Veamos algunas. Se hace difundir por parte de la agencia EFE unas falsas declaraciones del president Puigdemont sobre su persistencia en el proceso soberanista. Nada de eso, como quedó claramente demostrado también en las planas de El Nacional, se manifestó. Se le quería presentar como un miserable, sacando petróleo de la tragedia humana. Otra: una insólita acción sindical, coordinada entre sindicatos de la Policía Nacional y de la Guardia Civil, quiso desacreditar la acción de los Mossos d'Esquadra, institución que prácticamente no es mencionada ni por los políticos ni por los medios del régimen, en contraste, una vez más de lo hecho por las instituciones internacionales.
Las quejas de dichos sindicatos o se referían a hechos inexistentes —la famosa oferta de los Tedax de la Guardia Civil, cuando los Mossos tienen su propio servicio— o falsedades como la falta de información por parte de los Mossos en los mencionados cuerpos de policías estatales. La realidad, como se manifestó de inmediato, fue que, quienes eran excluidos de la información vital, a pesar de ser Calalunya el principal foco del peligro yihadista, resultaron ser los Mossos. Una retahíla más de hechos insólitos y atentatorios contra la seguridad de la ciudadanía catalana, española y europea tuvieron lugar y han sido bastante difundidos. Ahora no es necesario recordarlo.
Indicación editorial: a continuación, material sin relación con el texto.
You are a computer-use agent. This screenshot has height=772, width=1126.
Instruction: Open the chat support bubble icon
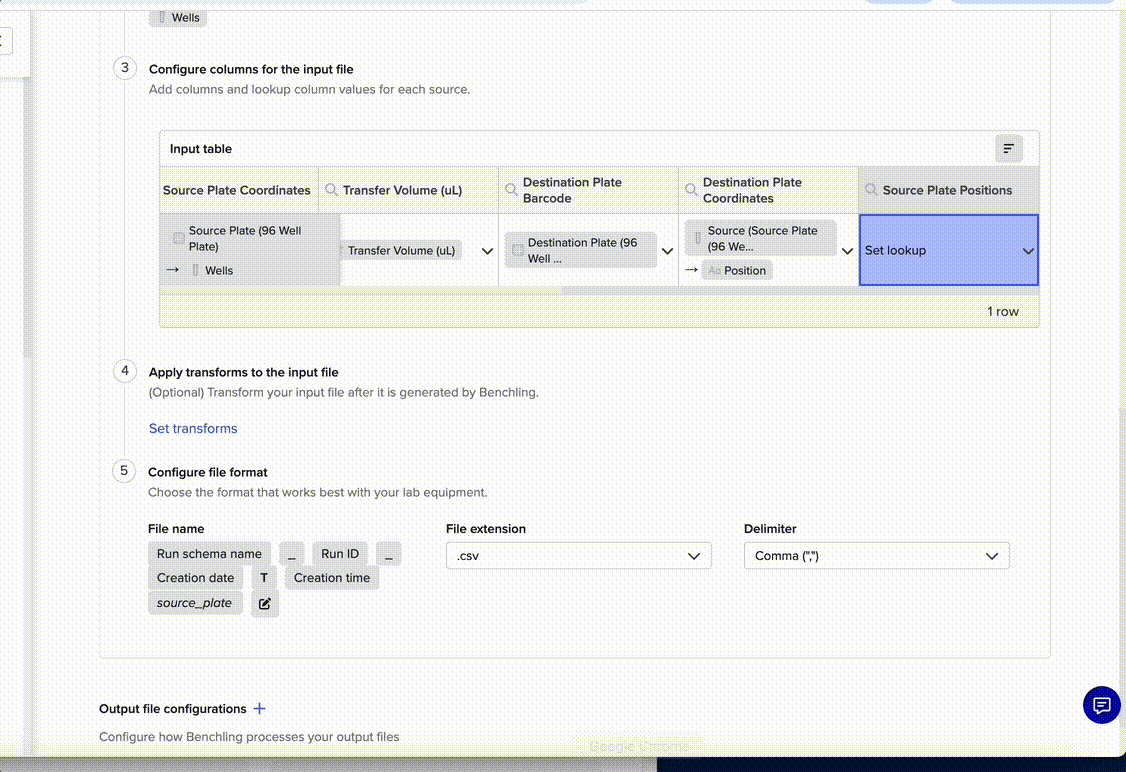[1101, 705]
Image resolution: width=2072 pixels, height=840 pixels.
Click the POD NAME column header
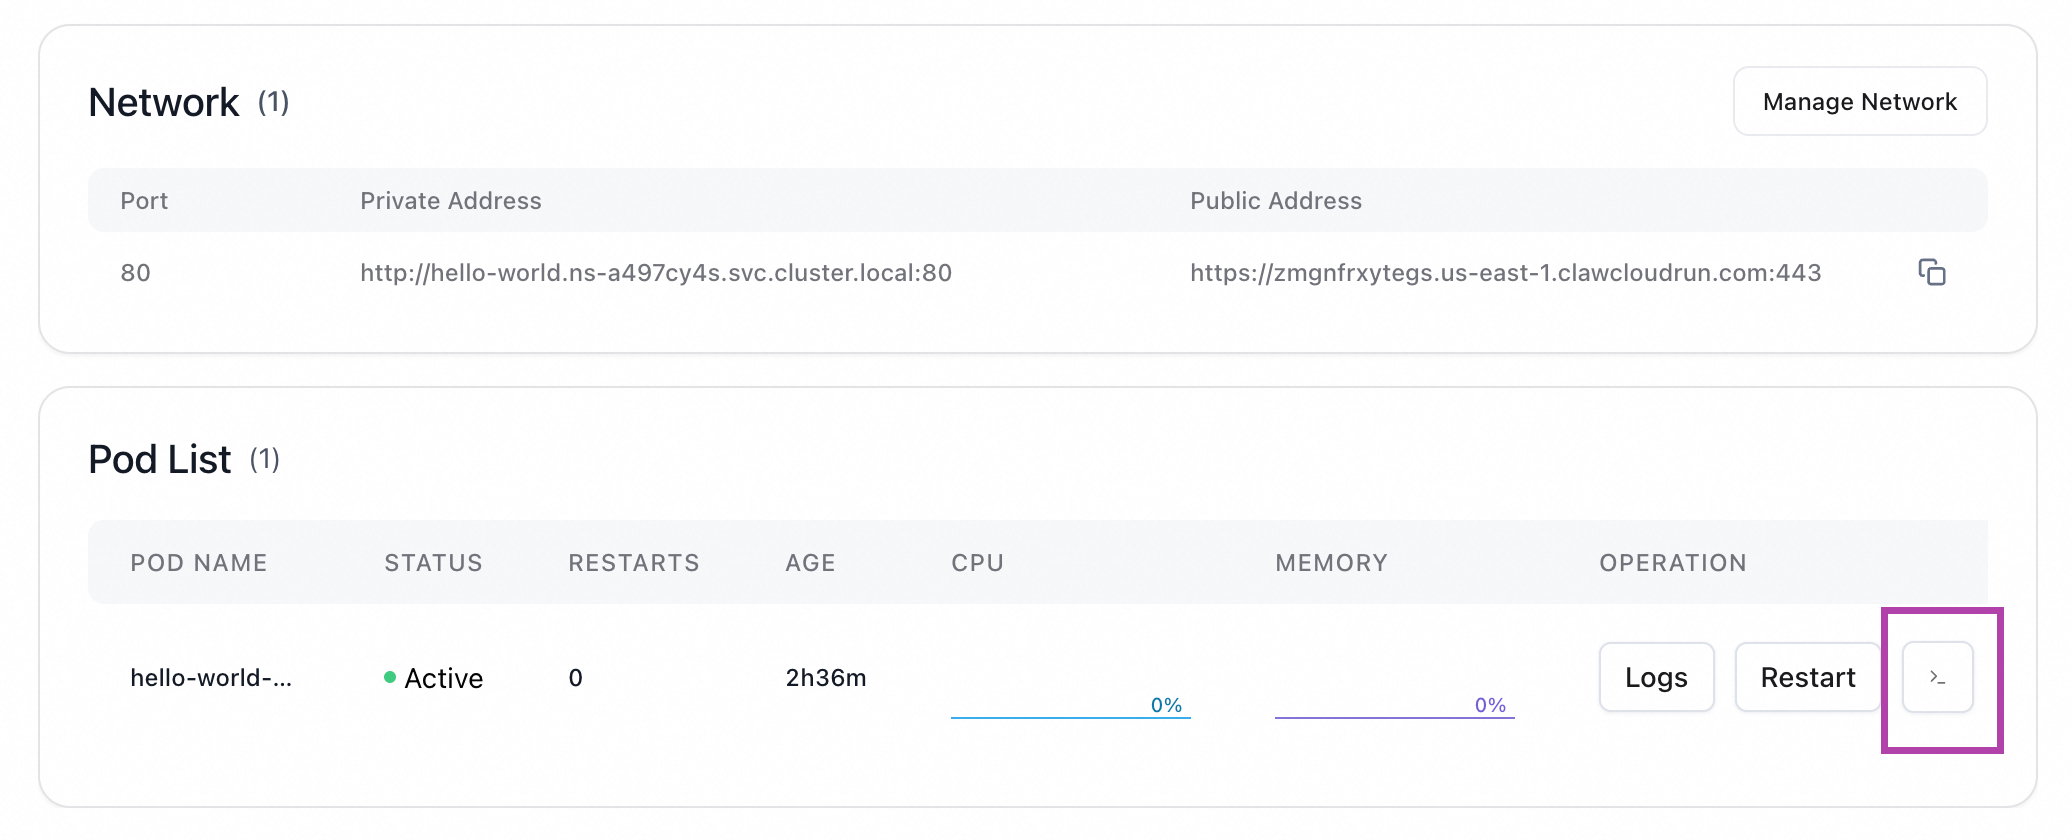click(199, 563)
Que el impulso independentista no se apaciguara con el asesino atentado sigue la máxima siempre predicada después de una hecatombe como la del 17-A: los terroristas no nos tienen que cambiar
Todo eso, sin embargo, ha sido enmarcado dentro de un contexto de miseria de los independentistas, ahora ya, según el régimen, claramente minoritarios y secuestradores de la mayoría sensata del país. Que el impulso independentista no se apaciguara con el asesino atentado, impulso que marca la agenda política de Catalunya y España, que no sufriera un frenazo, cuando no su eliminación —consecuencia necesaria a ojos de los altavoces del régimen—, sigue la máxima siempre predicada después de una hecatombe como la del 17-A: los terroristas no nos tienen que cambiar. Y más cuando el acto de terror nada que ver tiene, sino al contrario, con el proceso político que se vive en nuestras regiones.
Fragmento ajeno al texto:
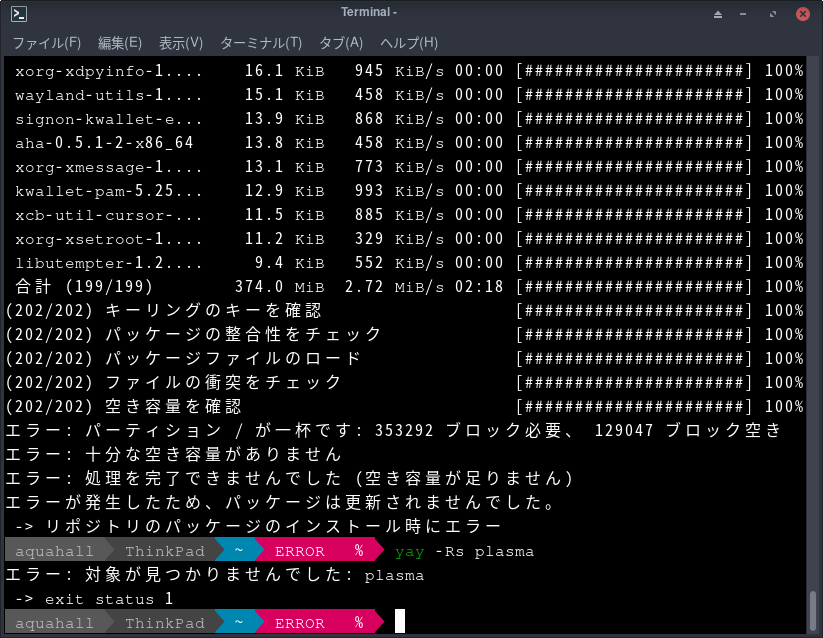Click the vertical scrollbar thumb

(814, 610)
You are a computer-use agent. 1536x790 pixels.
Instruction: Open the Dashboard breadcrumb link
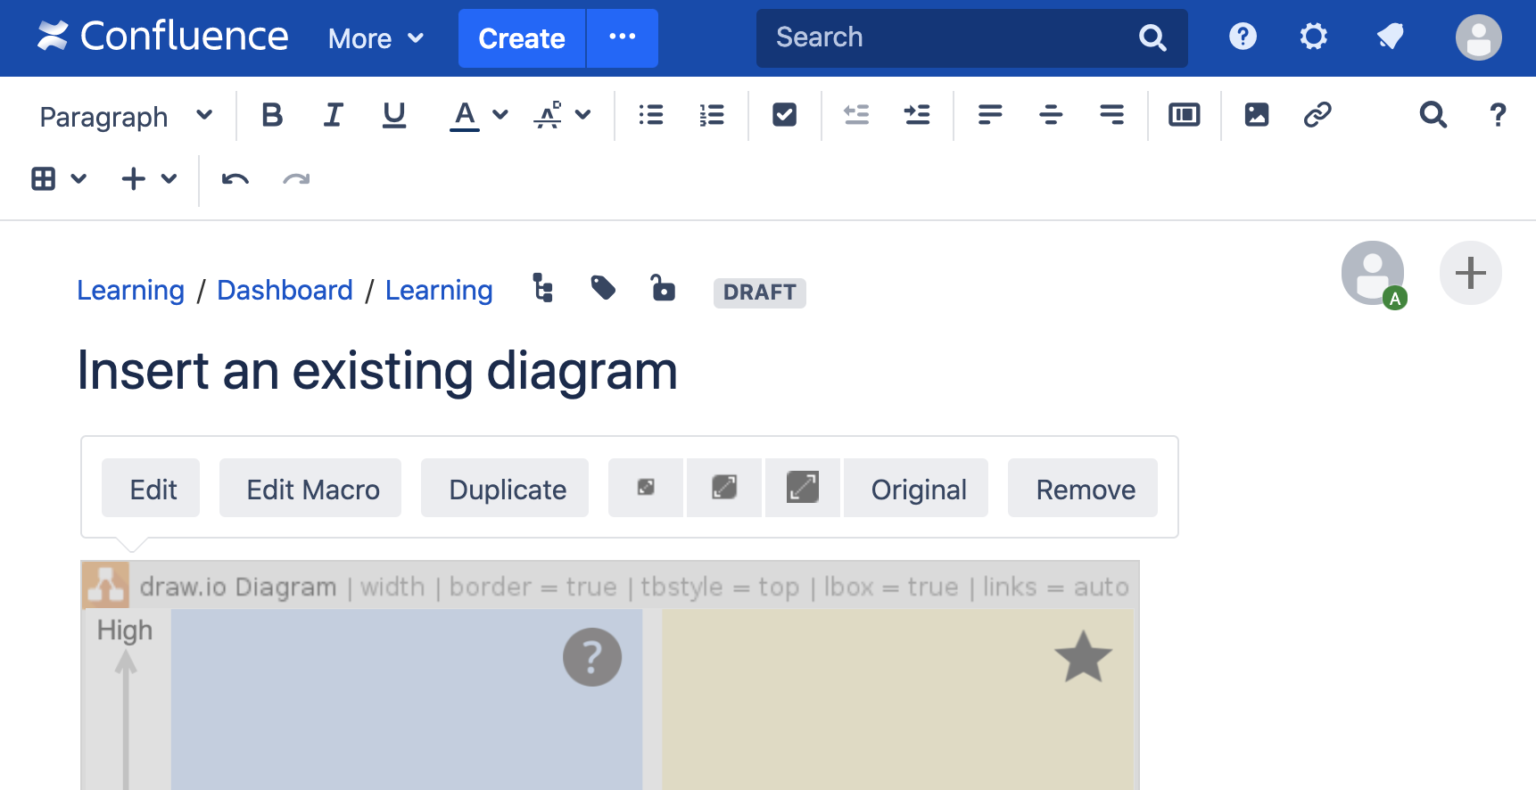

Lo que podía haber apaciguado el impulso independentista, aunque incapaz de ofrecer ningún tipo de solución política durante más de 5 años, era no utilizar un grosero recurso retórico: unidad ante el terrorismo, que no quiere decir unidad política de pensamiento y menos con quien combate una profunda corriente democrática en Catalunya con, para decirlo suavemente, malas artes de Estado. El resultado de esta falacia algunos la percibieron —seguramente sin analizar las causas— en la manifestación del sábado, que el Rey se preocupó por encabezar, cuestión merecedora de otra pieza.
En resumen, como pasa en las situaciones críticas, unos reaccionaron correctamente, anteponiendo los intereses generales a los particulares o partidistas; otros no fueron capaces de estar a la altura que la situación exigía. Que cada ciudadano saque las consecuencias pertinentes, como, por ejemplo, a la hora de votar.